Rate of pCR and Race Unrelated After Neoadjuvant Chemotherapy for Breast Cancer

OCTOBER 10, 2009
Christin Melton
Breast cancer survival outcomes vary significantly according to race in the United States, but a University of Texas MD Anderson Cancer Center found that race/ethnicity did not significantly affect the rate of pathologically complete response (pCR) in women with locally advanced breast cancer treated with neoadjuvant chemotherapy.
 
The retrospective study looked at data for 2074 women who received a diagnosis of stage II/III breast cancer in 1994-2008 and had treatment with an anthracycline- and taxane-based chemotherapy regimen prior to surgery. Approximately 64% of patients were white (n = 1334), 15% were black (n = 302), 15% were Hispanic (n = 316), and 6% (n = 122) belonged to other ethnic groups.  
 
Mariana Chavez-MacGregorMariana Chavez-Mac Gregor, MD, who led the study, said it was the first to look at whether pCR (defined as no residual invasive cancer in the breast and ipsilateral axilla) had any relationship to race. “If a specific ethnic group had a better or worse response rate, maybe we could then determine which groups may be in need of additional and/or improved therapies,” she said. Instead, the researchers found no significant difference in pCR rates between the different groups at the time of surgery. The rates of pCR were 12.5% in black women, 14.24% in Hispanics, 12.3% in whites, and 11.5% in the remaining group of patients (P = .788).
 
More variance was noted in estimated rates of 5-year recurrence-free survival (RFS) between the groups, which was 60% for blacks, 76% for Hispanics, 71% for whites, and 75% for others (P <.0001). When patients were stratified according to breast cancer subtype, however, differences in RFS remained only for patients with hormone receptor-positive disease. Estimates of 5-year overall survival (OS) were 57% for blacks, 79% for Hispanics, 79% for whites, and 84% for others (P <.0001).
 
While blacks had statistically significant lower estimates of RFS and OS compared with the other groups, Dr Chavez-Mac Gregor advised caution when attaching meaning to this finding. “Black patients tended to have tumor characteristics associated with worse outcome (more advanced stages, higher tumor grade).” She noted that, in the final multivariate analysis, investigators adjusted for “age, tumor subtype, stage, and nuclear grade.” They observed that, compared with whites, Hispanics had a statistically significant improvement in survival outcomes. “We observed a trend for worse outcomes in black patients compared to whites,” she said, but added that the difference did not reach statistical significance.
 
The researchers identified several independent predictors of poor RFS and OS, including failure to achieve pCR, HER2-positive and triple-negative disease, nuclear grade 3, and lymphovascular invasion. Race/ethnicity alone was not a predictor of survival outcome.
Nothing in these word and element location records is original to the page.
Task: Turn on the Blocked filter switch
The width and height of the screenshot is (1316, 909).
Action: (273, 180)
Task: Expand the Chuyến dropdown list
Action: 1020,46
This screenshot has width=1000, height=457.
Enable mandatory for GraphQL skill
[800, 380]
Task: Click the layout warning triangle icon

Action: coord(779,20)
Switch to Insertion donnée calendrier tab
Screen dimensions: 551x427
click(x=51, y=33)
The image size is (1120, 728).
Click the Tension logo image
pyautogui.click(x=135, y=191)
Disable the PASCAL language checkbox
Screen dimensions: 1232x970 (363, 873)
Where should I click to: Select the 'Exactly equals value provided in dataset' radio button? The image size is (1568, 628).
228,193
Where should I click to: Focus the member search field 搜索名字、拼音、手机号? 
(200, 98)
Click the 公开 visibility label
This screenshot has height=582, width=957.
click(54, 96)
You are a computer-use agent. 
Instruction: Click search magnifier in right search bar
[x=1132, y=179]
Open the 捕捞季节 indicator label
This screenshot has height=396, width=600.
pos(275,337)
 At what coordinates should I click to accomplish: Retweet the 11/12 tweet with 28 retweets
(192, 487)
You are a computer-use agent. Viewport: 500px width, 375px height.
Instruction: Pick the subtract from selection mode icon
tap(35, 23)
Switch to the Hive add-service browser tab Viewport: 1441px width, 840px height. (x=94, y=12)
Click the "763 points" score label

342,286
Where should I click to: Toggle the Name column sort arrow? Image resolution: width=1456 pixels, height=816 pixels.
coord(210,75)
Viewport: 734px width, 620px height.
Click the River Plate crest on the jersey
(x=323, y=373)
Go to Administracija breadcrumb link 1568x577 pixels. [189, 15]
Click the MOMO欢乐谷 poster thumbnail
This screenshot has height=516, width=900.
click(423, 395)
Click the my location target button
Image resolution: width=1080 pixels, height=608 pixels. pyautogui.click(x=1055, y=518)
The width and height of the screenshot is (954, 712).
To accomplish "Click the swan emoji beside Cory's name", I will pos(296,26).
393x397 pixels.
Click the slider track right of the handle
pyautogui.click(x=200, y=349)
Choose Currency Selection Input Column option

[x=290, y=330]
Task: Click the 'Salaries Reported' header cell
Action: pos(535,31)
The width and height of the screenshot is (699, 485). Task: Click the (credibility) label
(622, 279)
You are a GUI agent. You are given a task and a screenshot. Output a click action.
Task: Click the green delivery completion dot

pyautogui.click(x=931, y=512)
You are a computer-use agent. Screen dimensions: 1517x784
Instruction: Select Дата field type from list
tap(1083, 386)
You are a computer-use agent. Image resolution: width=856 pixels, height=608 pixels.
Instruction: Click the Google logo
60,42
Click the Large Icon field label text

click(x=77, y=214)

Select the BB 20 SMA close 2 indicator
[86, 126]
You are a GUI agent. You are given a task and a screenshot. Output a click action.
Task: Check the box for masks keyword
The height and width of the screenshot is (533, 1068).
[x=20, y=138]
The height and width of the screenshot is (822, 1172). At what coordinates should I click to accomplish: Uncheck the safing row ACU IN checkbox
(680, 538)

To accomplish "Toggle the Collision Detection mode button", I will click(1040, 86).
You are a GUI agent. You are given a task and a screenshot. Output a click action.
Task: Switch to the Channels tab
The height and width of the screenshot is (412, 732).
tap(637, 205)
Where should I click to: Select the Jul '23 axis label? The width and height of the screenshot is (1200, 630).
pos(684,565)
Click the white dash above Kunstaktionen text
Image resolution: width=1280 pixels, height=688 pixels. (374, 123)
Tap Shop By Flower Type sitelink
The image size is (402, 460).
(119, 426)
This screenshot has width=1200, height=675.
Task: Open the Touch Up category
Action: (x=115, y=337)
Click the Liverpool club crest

Asked about the importance of these findings, Dr Chavez-Mac Gregor said, “Showing that irrespective of race, pCR is a very important surrogate for improved long-term outcome, should make us continue to look for better treatment strategies to improve the rates of pCR in all our patients.”
 
Her team is planning additional studies using the same cohort of patients Dr Chavez-Mac Gregor told Oncology & Biotech News. “We are planning to explore the outcome of the patients that did not achieve pCR. Maybe the outcomes according to race are different according to the amount of residual disease.” She said they are also planning to look at variations in molecular markers between additional ethnic subgroups, including Mexicans and Mexican-Americans compared with whites.
 
In April 2009, ASCO issued its “Disparities in Cancer Care” policy statement, emphasizing the need to find ways to address an expected 99% increase in the incidence of cancer among minorities by 2030. This is more than triple the expected increase in the incidence of cancer for non-Hispanic whites over the same period. Disparity was also a central topic of several presentations at the recent ECCO/ESMO Congress in Berlin, Germany, which Oncology & Biotech News attended.
 
Dr Chavez-Mac Gregor agrees that more needs to be done to reduce racial disparities in survival outcomes. “There are still many questions that remain unanswered regarding outcomes among Hispanic and black patients,” she said. “Further epidemiological and molecular characterization of the tumors is needed to explore the potential differences in biology and outcome.” Abstract No. 229.